In the post-World War II era, Life dominated the media landscape like no magazine before or since. In a time before TV news, tens of millions of Americans saw it as their primary source of visual information about the world, near and far. Its photographers were at the very top of the profession, and they and their editors delivered images memorable and often stunning images week after week.
Life was far from fhe only place that Americans learned about Africa. They picked up tidbits of information and an endless supply of mostly demeaning and inaccurate stereotypes from movies such as the Tarzan series and The African Queen and from novels and short stories by the likes of Rider Haggard and Ernest Hemingway. They learned some anthropology (and acquired still more stereotypes) from National Geographic.

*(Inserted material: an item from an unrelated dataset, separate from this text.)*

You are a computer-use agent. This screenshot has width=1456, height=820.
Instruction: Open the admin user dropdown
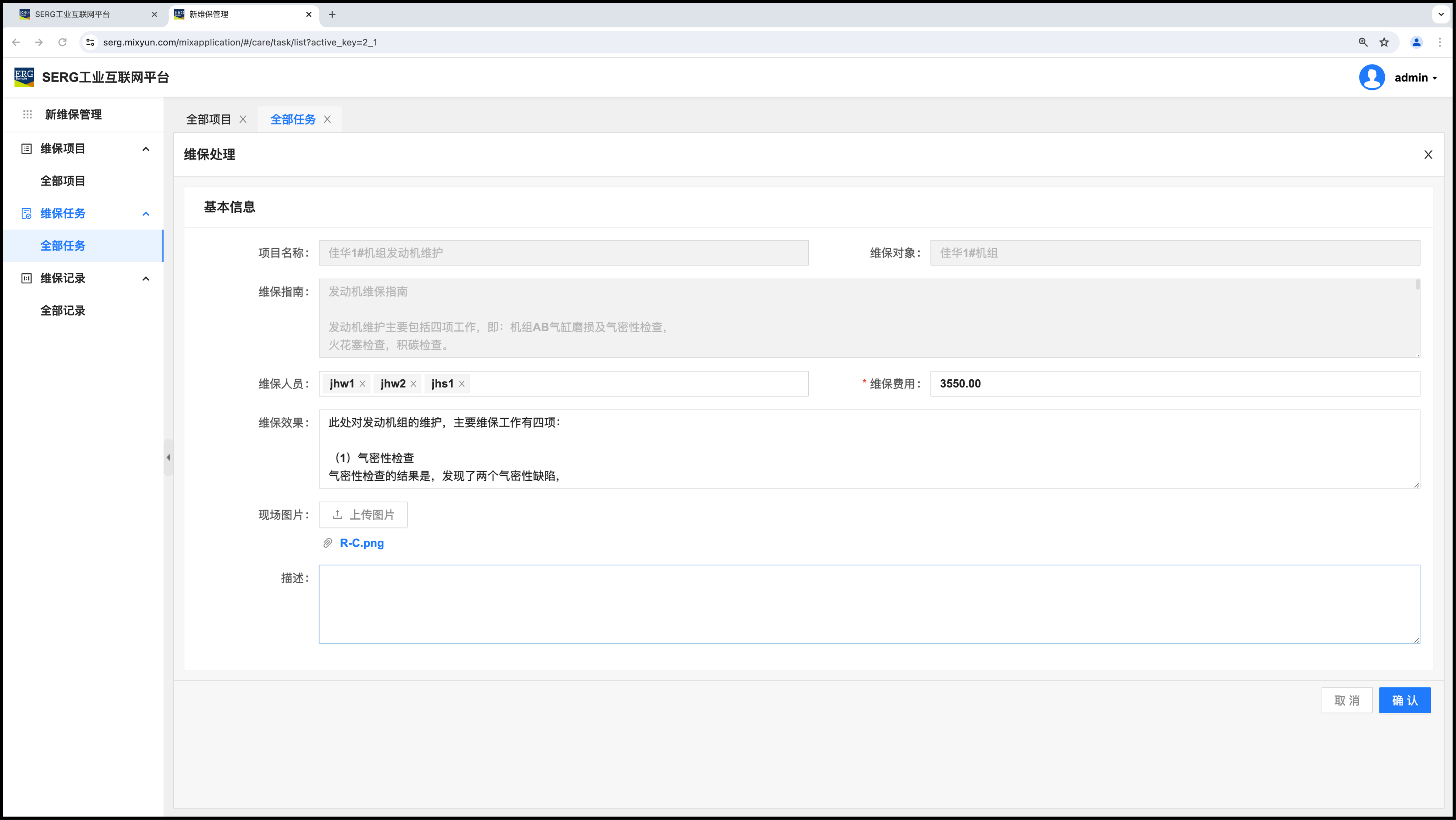coord(1415,78)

But Life had an authority and reputation for accuracy that no movie or work of fiction could match. And, unlike National Geographic, it was concerned with newsworthy events and issues of pressing contemporary importance.
So when Life pictured Africa and spoke about it, as it did, for instance, in a 1953 special issue that was entirely devoted to the continent, what it showed and what it said powerfully influenced the thinking of the American public and policy-makers as well.
Three fundamental realities shaped Life's perspective on Africa, one that it shared with government officials and, for that matter, with most white Americans. The first two were the ever strengthening civil rights movement in the United States and the rising anti-colonial struggles in Africa, both of which aimed at dismantling white supremacy. The third was the Cold War. The tensions and anxieties that these realities generated are clearly visible in Life's photos and reporting.
White Americans, including magazine editors and photographers, couldn't think about Africa without thinking about black Americans. From the country's birth, white people had defined themselves and their nation against black people, the racial other. Free vs. slave. Those with rights vs. those without. Jim Crow segregation followed enslavement and, in the post-war period, it was still alive and well.
Yet white Americans were all too aware of the steady cresendo of African American resistance to white supremacy that threatened to overturn the social and political arrangements to which they were accustomed. Many whites weren't sure they wanted that to happen. Racial anxieties were the order of the day, and it's no surprise that they were projected onto black people overseas.
In Africa the central tensions also had to do with white supremacy and resistance to it. Cold War competition with the Soviet Union complicated Amerian reponses to the challenges that African nationalism presented to the colonial empires of Britian, France, Belgium, and Portugal, four of America's closest allies. Race and geopolitics were thoroughly mixed.
These tensions and anxieties shaped Life's Africa coverage. It could not condemn any but the most flagrant injustices of colonialism nor whole-heartedly support African independence because it could not fully embrace the proposition that blacks were fully equal to whites. As a result racist stereotypes and caricatures mixed with grudging respect for selected antilcolonial causes. And almost always there was a lingering distrust of African nationalists, who seemed vulnerable to the lure of communism and all too eager to escape European tutelage.